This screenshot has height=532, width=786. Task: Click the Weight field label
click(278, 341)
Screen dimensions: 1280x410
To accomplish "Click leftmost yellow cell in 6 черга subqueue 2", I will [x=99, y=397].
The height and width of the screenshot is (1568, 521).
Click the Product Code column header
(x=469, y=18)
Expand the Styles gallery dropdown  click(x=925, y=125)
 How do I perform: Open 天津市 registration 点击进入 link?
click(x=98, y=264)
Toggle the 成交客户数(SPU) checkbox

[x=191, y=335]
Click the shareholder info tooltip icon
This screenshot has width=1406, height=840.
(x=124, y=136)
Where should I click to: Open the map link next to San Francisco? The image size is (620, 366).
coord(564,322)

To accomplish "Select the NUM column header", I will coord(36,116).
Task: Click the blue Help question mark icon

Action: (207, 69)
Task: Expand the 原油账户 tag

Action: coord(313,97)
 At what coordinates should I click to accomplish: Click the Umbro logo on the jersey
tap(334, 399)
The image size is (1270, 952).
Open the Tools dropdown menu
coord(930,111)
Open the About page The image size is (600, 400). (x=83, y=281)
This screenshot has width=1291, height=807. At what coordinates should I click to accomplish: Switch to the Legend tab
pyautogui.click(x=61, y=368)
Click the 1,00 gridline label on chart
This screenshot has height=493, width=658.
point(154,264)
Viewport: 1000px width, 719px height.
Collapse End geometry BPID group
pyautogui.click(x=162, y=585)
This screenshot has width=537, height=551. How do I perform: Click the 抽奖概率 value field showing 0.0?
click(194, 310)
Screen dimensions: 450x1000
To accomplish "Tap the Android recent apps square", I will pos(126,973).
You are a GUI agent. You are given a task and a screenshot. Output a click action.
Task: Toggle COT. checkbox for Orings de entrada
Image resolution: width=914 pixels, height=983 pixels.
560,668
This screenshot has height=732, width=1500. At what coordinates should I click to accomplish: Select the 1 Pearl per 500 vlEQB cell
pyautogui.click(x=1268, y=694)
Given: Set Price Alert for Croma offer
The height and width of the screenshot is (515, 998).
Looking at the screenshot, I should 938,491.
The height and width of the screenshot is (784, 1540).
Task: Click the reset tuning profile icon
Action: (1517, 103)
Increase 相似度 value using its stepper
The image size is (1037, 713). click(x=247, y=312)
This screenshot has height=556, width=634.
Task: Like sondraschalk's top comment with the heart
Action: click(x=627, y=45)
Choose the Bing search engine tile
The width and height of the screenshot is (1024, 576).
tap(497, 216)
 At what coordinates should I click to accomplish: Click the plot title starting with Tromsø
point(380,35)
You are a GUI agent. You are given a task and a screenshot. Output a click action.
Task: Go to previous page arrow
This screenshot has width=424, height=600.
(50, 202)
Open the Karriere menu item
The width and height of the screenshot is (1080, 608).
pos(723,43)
--------------------------------------------------
PROBLEM TO SOLVE:
In the entries above, find the line with "Task: Click the blue Help question mark icon" and the line with "Open the About", then set down exactly those two and every line between them, nothing else.

PROBLEM SOLUTION:
Task: Click the blue Help question mark icon

Action: (207, 69)
Task: Expand the 原油账户 tag

Action: coord(313,97)
 At what coordinates should I click to accomplish: Click the Umbro logo on the jersey
tap(334, 399)
The image size is (1270, 952).
Open the Tools dropdown menu
coord(930,111)
Open the About page The image size is (600, 400). (x=83, y=281)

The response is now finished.